Most of the stages are straightforward races. They are referred to as road stages, where all the riders start together and the first over the line wins the stage. A few stages are time trials; riders start individually at intervals and the one who covers the course on his own in the fastest time wins the stage. Team time trails work on the same principle, but the individual teams complete the course together and their times are added to each team member’s overall time for the race.


The Alpe d’Huez all-day Tour party © Luc Claessen

Soon after the first editions were run, the Tour de France settled into a pattern that is preserved today. It usually occupies the first three weeks of July, which covers the time that French people traditionally take their summer holidays. Since 1967 it has started with a short prologue time trial, which provides some order for the first few stages. The prologue winner wears the yellow jersey on the first road stage.

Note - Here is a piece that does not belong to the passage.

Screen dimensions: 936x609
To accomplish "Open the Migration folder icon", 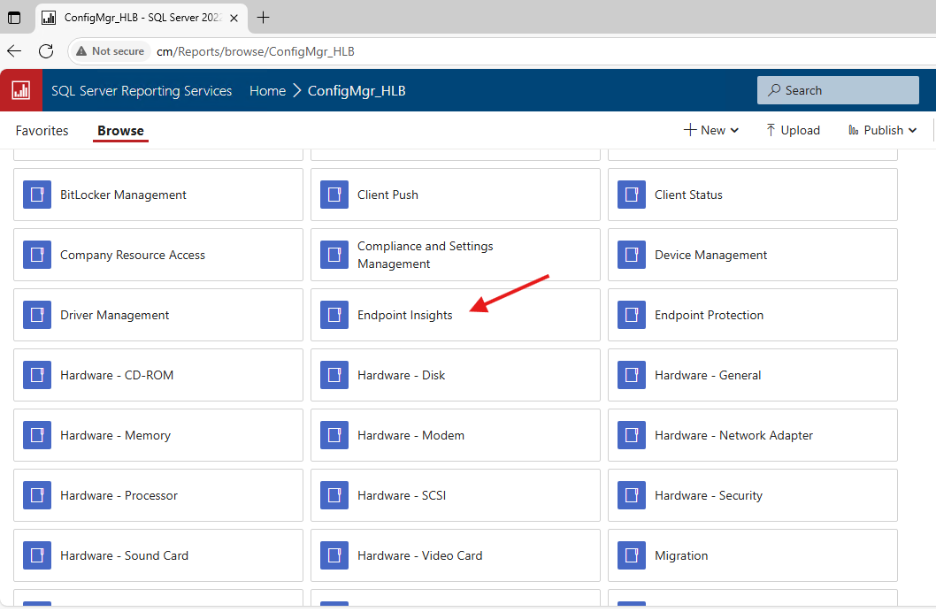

Most years see the first few stages run off over flat to undulating countryside, giving riders who don’t shine in the mountains the chance for some glory. A longish time trial comes after this first phase, and then the mountains. To win the Tour de France a rider must be good at the time trials, but he must also excel in the mountains. He certainly can’t be a specialist in one to the exclusion of the other, although many Tour winners have leant towards one or other speciality.

Since they were first visited, the Alps and Pyrenees have been included in every race and the Tour tries to visit the Vosges and Massif Central whenever it can. The race always finishes in Paris, and the others stage towns and cities are decided by geography and by the various municipalities pitching to be hosts. Many places, including towns and cities in neighbouring countries, want to be visited by the Tour. Each year the organisers have a notional idea of where they would like to go, what climbs they would like to include, then they look at who wants the race and come up with a route.

The first long time trial and the first day in the mountains are when the Tour de France begins to take shape each year. The riders and pundits say that while you cannot tell who will win in Paris after the first mountain stage, you can always tell who will not. A number of favourites invariably fall out of the running on this crucial day.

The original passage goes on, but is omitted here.